Print exactly the lines from the one containing "Viewport: 800px width, 741px" through the last line of the records below, both included, and nothing else; omit any pictures.

▸ RECORDS FOR THE EXERCISE
· · · · ·

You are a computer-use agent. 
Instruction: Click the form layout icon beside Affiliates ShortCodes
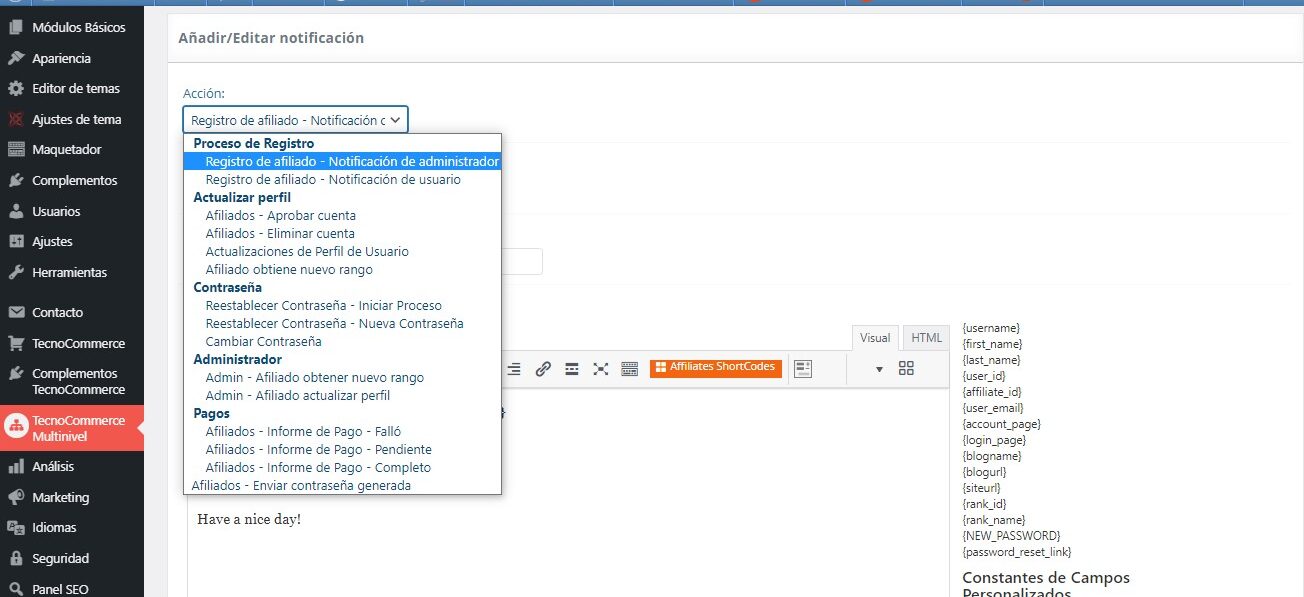click(803, 368)
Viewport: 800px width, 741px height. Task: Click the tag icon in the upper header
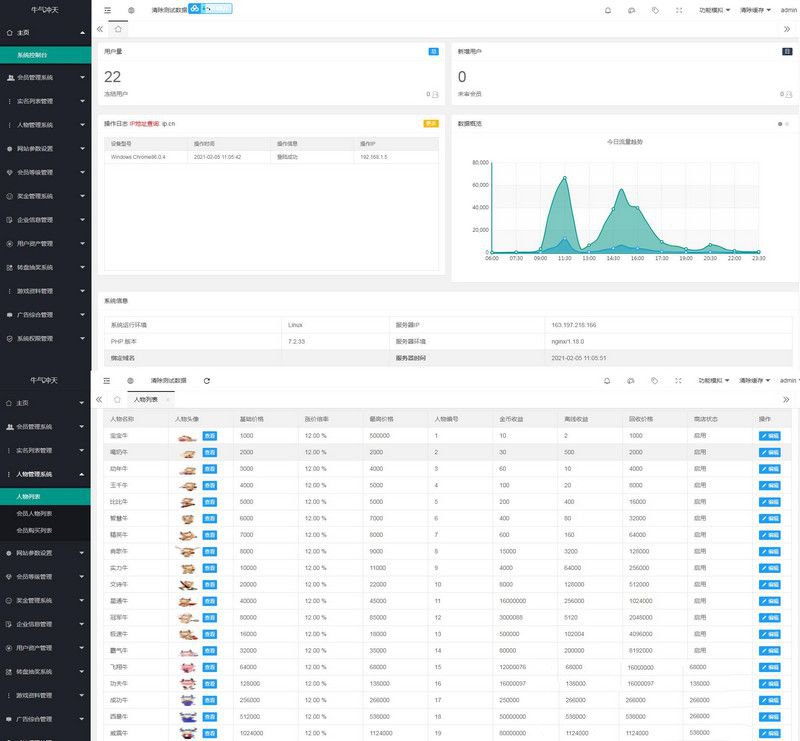tap(655, 10)
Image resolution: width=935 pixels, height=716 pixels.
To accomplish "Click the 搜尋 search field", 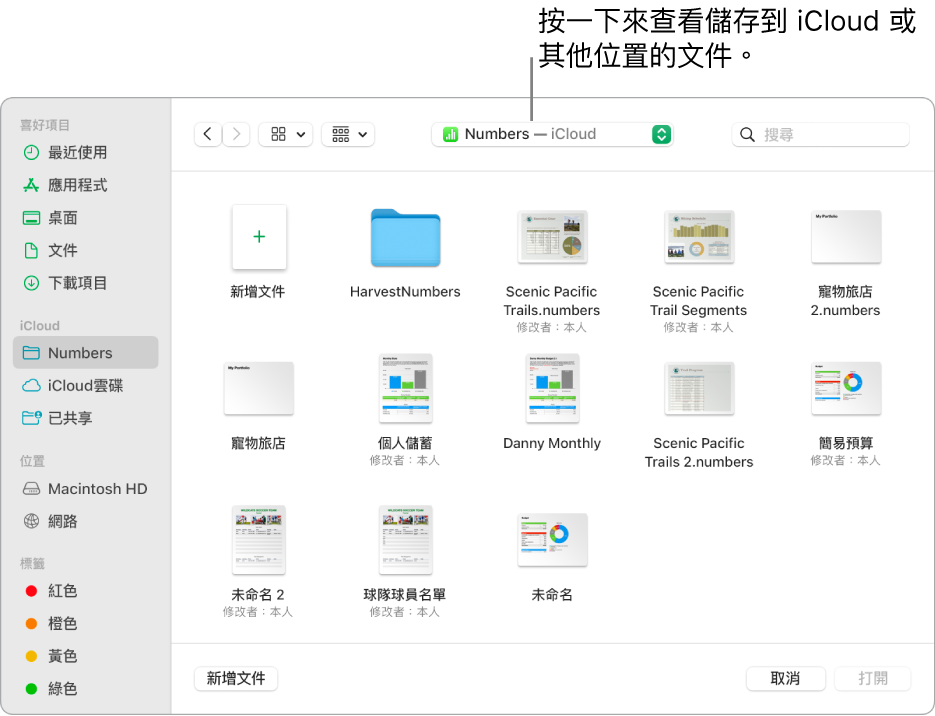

· · · · ·

▸ EXERCISE ANSWER
Viewport: 800px width, 741px height. Task: Click the tag icon in the upper header
tap(655, 10)
Image resolution: width=935 pixels, height=716 pixels.
To accomplish "Click the 搜尋 search field", 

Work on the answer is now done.